35th Regiment Ohio Volunteer Infantry (1861 - 1864)

Also Known As: Thirty-fifth Regiment Ohio Volunteer Infantry

Updated: June 17, 2011

In the American Civil War, Ohio provided the federal government with 260 regiments of men, including infantry, artillery, and cavalry units. Ohioans also served in several other regiments from other states, most notably from Kentucky, West Virginia, and Massachusetts, as well as in federal units.

In the American Civil War, Ohio provided the federal government with 260 regiments of men, including infantry, artillery, and cavalry units. Ohioans also served in several other regiments from other states, most notably from Kentucky, West Virginia, and Massachusetts, as well as in federal units. Almost 330,000 Ohio men, including 5,092 African Americans, served in the Union military during the conflict.

Infantry regiments formed in Ohio became known as regiments of Ohio Volunteer Infantry. They served for varying lengths of time, averaging one hundred days to three years. In August and September 1861, the 35th Regiment Ohio Volunteer Infantry organized at Hamilton, Ohio. Companies A and F came from Warren County, Company H from Montgomery County, Company E and a portion of Company G from Preble County, and the remaining companies came from Butler County. The men in the regiment were to serve three years.

On September 26, 1861, the 35th departed Hamilton for Covington, Kentucky, arriving the same day. That evening, General O.M. Mitchel ordered the 35th onto a train on the Kentucky Central Railroad, placing detachments from the regiment at railroad bridges along the route in Harrison and Bourbon Counties, with the regiment headquarters being located at Cynthiana, Kentucky. The members of the 35th successfully protected the bridges from Confederate attacks. Upon completing this duty, the regiment moved to Paris, Kentucky, where the 35th remained until early December 1861, when it advanced to Somerset, Kentucky.

During the Battle of Mill Springs (January 19, 1862), the 35th was not engaged, having been ordered by General George Thomas to remain at Somerset as part of the Union's reserve force. While at Somerset, the regiment was brigaded with the 18th Regiment United States Infantry, the 9th Regiment Ohio Volunteer Infantry, and the 2nd Regiment Minnesota Volunteer Infantry. Following the Battle of Mill Springs, this brigade moved to Louisville, Kentucky before sailing to Nashville, Tennessee, where the entire brigade joined the Army of the Ohio. The brigade advanced with the Army of the Ohio to Pittsburg Landing, the site of the Battle of Shiloh (April 6 and 7, 1862), but the regiment did not arrive until late on the second day of the battle and did not engage the enemy.

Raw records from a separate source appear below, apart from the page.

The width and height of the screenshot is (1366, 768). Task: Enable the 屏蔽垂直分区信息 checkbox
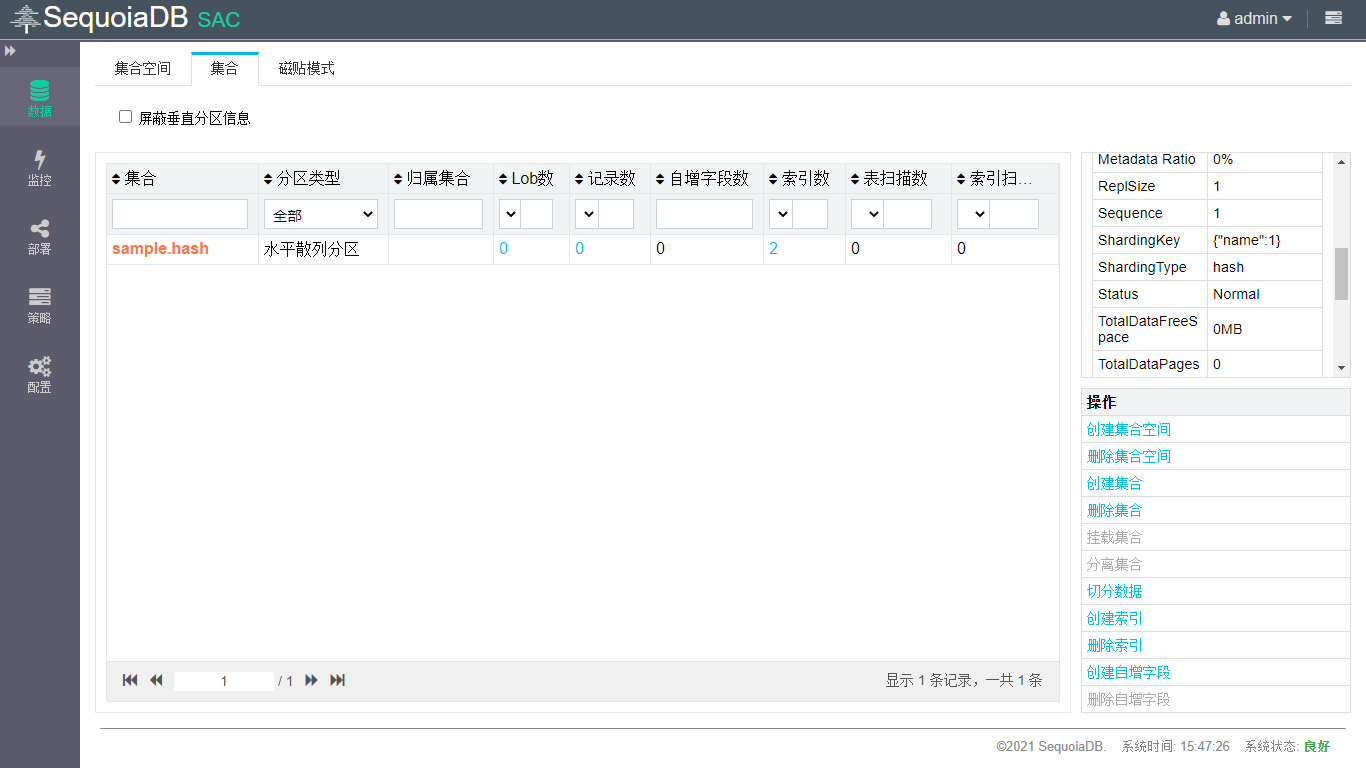pos(126,117)
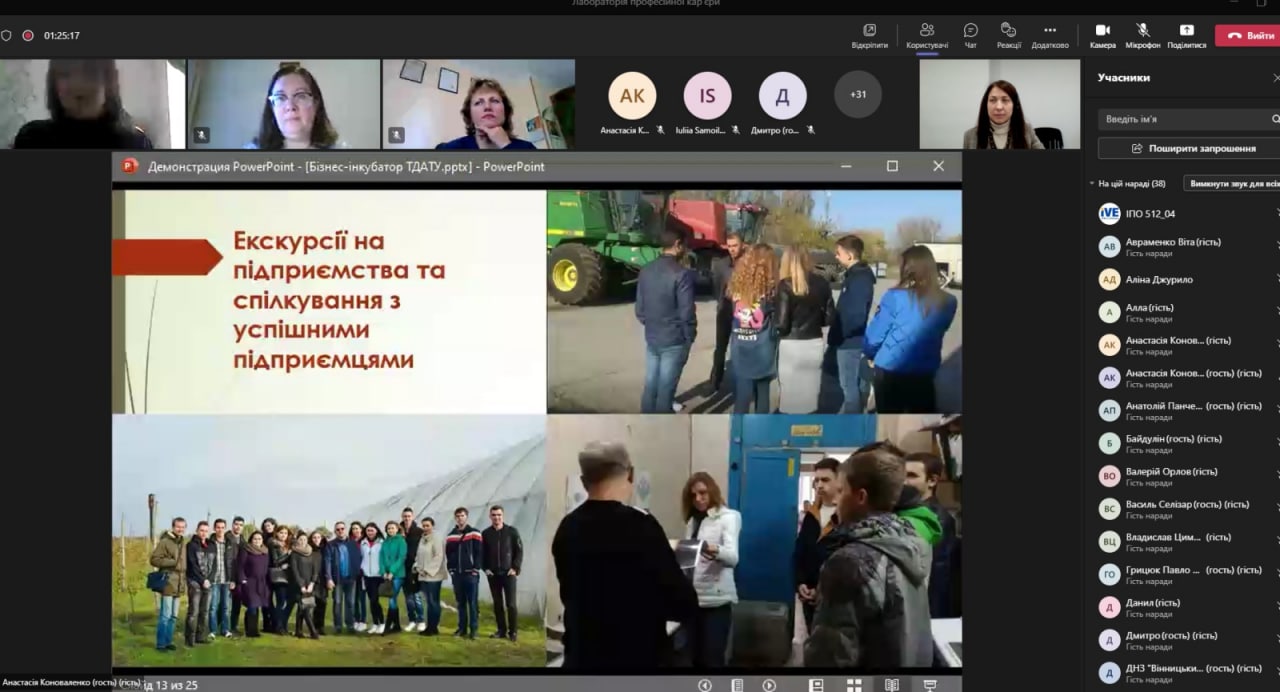Screen dimensions: 1280x692
Task: Leave the meeting with Вийти button
Action: tap(1248, 35)
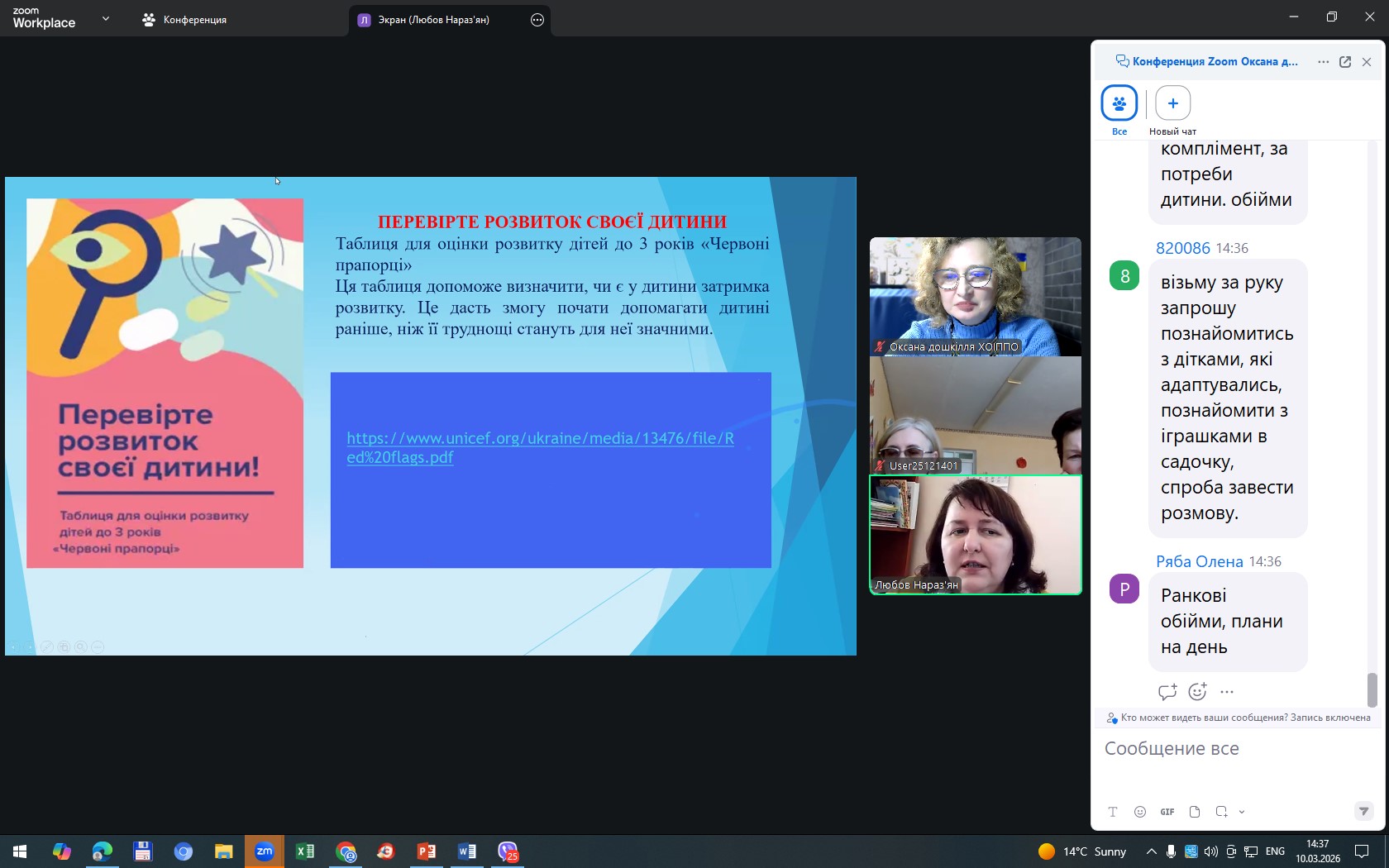
Task: Open the GIF picker in chat
Action: pos(1167,812)
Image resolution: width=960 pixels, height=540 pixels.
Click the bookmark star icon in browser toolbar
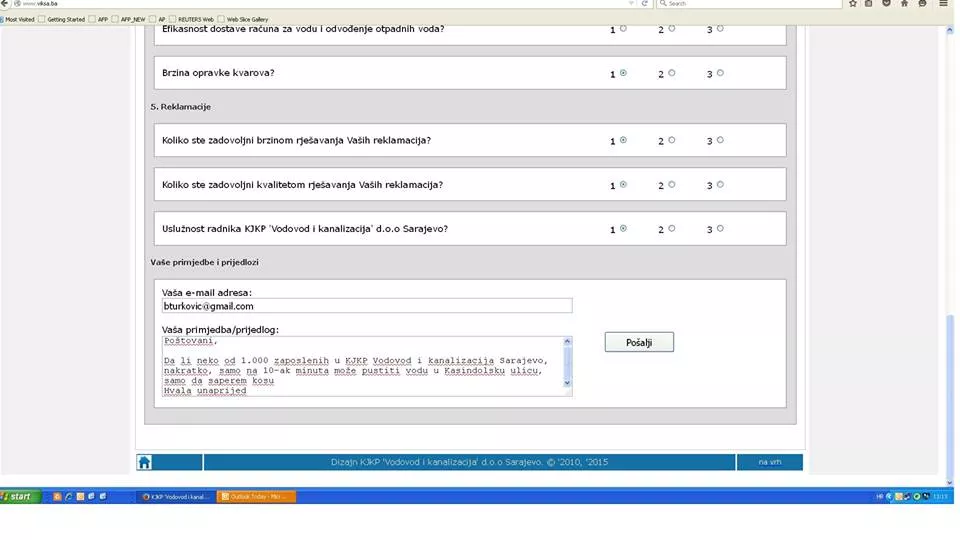coord(853,4)
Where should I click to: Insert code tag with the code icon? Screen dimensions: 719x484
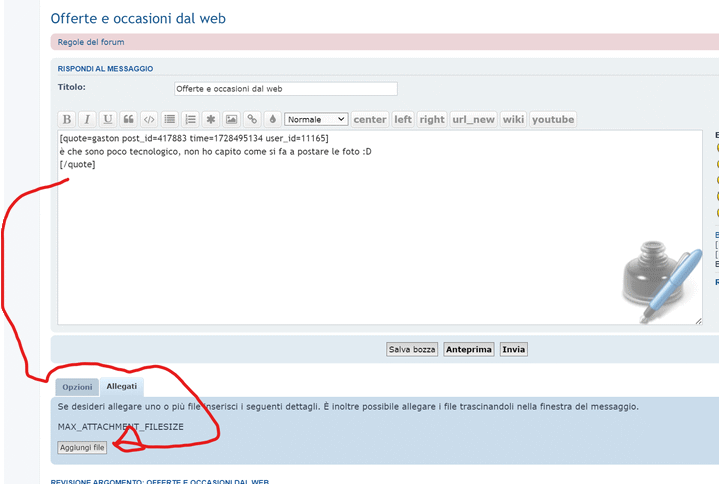click(149, 119)
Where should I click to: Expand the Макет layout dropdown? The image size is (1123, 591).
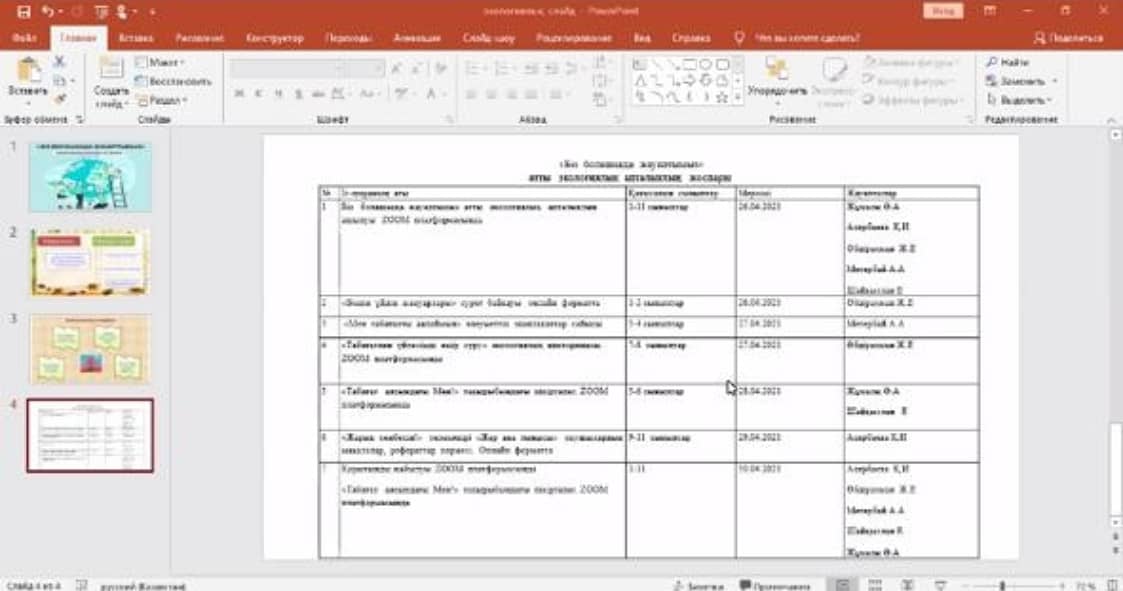161,62
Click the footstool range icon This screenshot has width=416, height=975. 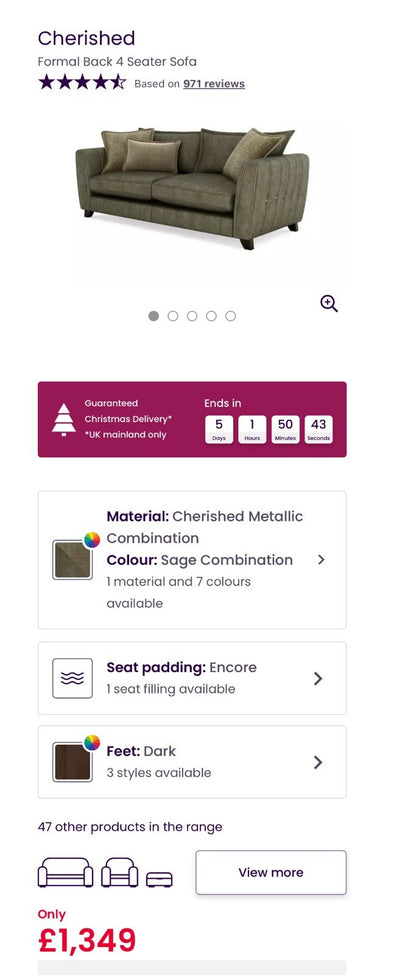coord(159,879)
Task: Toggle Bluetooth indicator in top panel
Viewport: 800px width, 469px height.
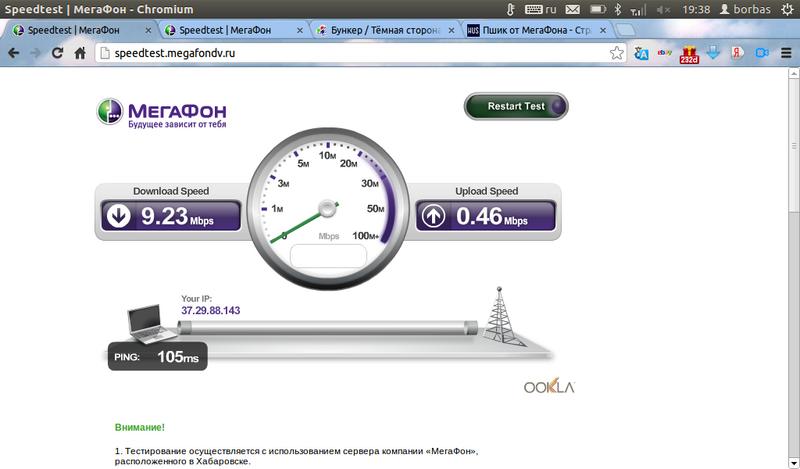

Following Shiloh, the 35th participated in the siege of Corinth, Mississippi, and upon the capture of this city, the regiment advanced to Tuscumbia, Alabama and, on July 31, 1862, to Winchester, Tennessee. Soon after arriving at this second location, the 35th and the rest of the Army of the Ohio engaged in the pursuit of Braxton Bragg's Confederate force as the Southerners advanced into Kentucky. Traveling via Nashville, the Army of the Ohio eventually engaged Bragg's Confederates at the Battle of Perryville, Kentucky (October 8, 1862), prompting Bragg to withdraw. The 35th engaged in the Union's pursuit of the Southerners as far as Crab Orchard, Kentucky. Officials then ordered the regiment to Bowling Green, Kentucky and eventually into winter encampment at Gallatin, Tennessee. During the winter of 1862-1863, the 35th joined the Army of the Cumberland and participated in the Battle of Stones River from December 31, 1862 to January 2, 1863.

During 1863, the 35th participated in the Chattanooga Campaign. At the Battle of Chickamauga, Georgia (September 19 and 20, 1863), the regiment formed the Union left. On the first day of the battle, the regiment assisted in repulsing three separate attacks by John Bell Hood's Confederates. On the morning of the second day, the 35th's brigade assaulted John C. Breckinridge's division. After a fierce engagement, the Southerners forced the Union regiments to return to their original position, but the Northerners' efforts prevented the Confederates from flanking the Union left. At 2:30 PM, the 35th moved to a new position under the command of General George Thomas to the rear and right of its original line. The Northerners successfully defended this line against numerous Confederate assaults. Thomas's command evacuated the position during the night of September 20, retreating to Chattanooga, Tennessee. At the Battle of Chickamauga, the 35th suffered a casualty rate of fifty percent, with most of the men either being killed or wounded.

At Chattanooga, the 35th took a position in front of Missionary Ridge. On November 25, 1863, the regiment participated in the Battle of Missionary Ridge, successfully ending the Confederate siege of Chattanooga. The 35th was among the first regiments to reach the crest of the ridge. On November 26, the regiment pursued the retreating Confederates as far as Ringgold, Georgia before entering into winter encampment.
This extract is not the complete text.